Unfortunately, several European countries are is in a full emergency due to the coronavirus pandemic and Amazon is also forced to change its operating methods to cope with it.
If in recent days the well-known e-commerce site had announced that orders for goods not of primary necessity could have been delayed in order to allow the company’s logistics to give priority to the delivery of essential products, yesterday evening the introduction of an even more drastic measure was announced, also to protect the health of the many workers employed in the sorting centers.
Amazon will stop accepting orders for non-essential goods in Italy and France
From today, March 22, in fact, Amazon will not accept orders for some non-essential products in Italy and France. But all orders already confirmed will be regularly shipped.
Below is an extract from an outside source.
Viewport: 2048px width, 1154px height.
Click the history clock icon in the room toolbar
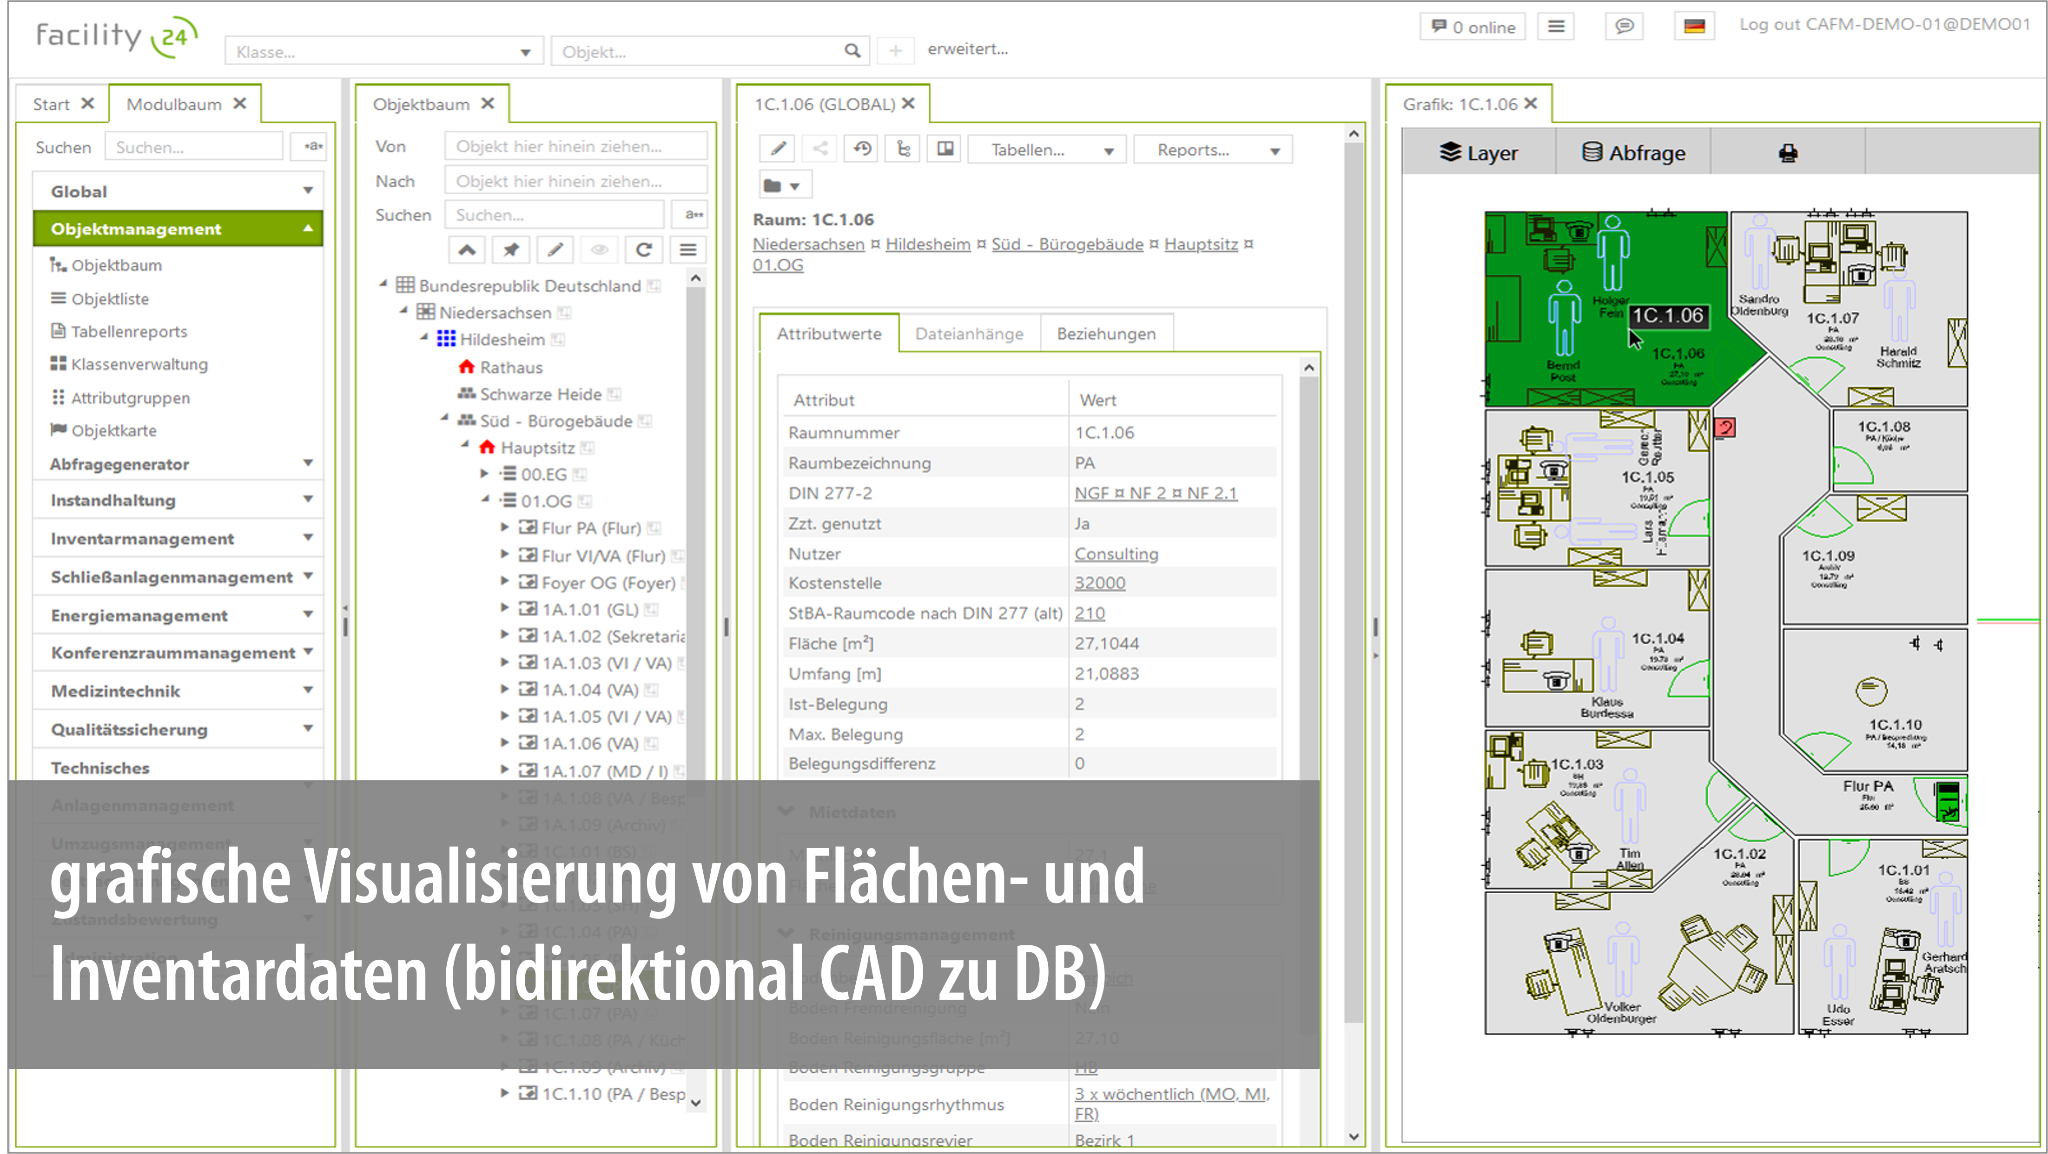862,149
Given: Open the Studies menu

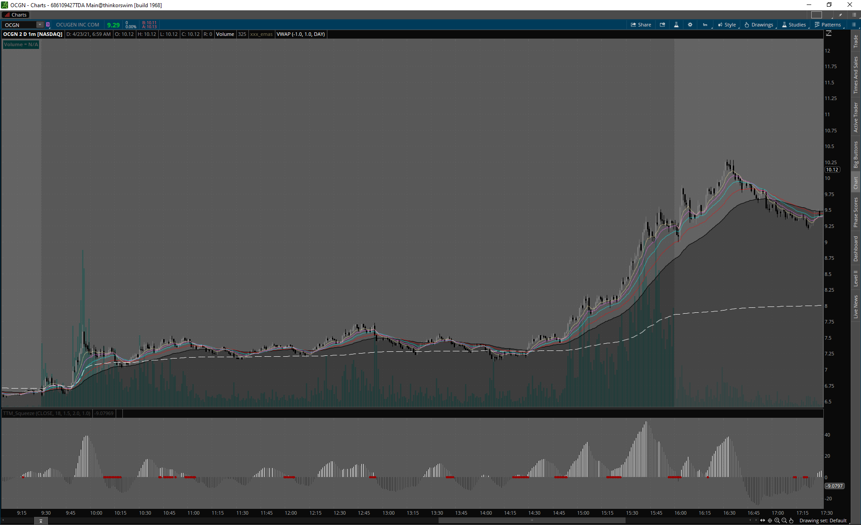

This decision does not affect orders placed with third-party sellers who do not use Amazon logistics.
“We will temporarily stop taking orders on some non-essential products on Amazon.it and Amazon.fr,” Amazon.com said in a statement. “This lets fulfillment center associates focus on receiving and shipping the products customers need most at this time.”
More than 274,800 people have been infected with coronavirus across the world. In addition, 11,389 have died, according to a Reuters tally. In Italy, the death toll rose by 18.4% on Friday, reaching 4,032. France reported 78 new deaths on Friday, reaching a total of 450.
“Effective immediately, Amazon will stop receiving FBA (fulfillment by Amazon) orders from customers on non-essential products on its Italy (Amazon.it) and France (Amazon.fr) site, so that operations employees can focus on fulfilling and delivering on the orders that consumers need the most now,” according to a message Amazon.com sent to Chinese sellers over the WeChat social media platform.
The announcement was made to China-based sellers who may see their businesses taking a hit. Chinese sellers account for 45% of active sellers on Amazon.fr, and 44% on Amazon.it. This is according to data from Marketplace Pulse, an e-commerce research firm.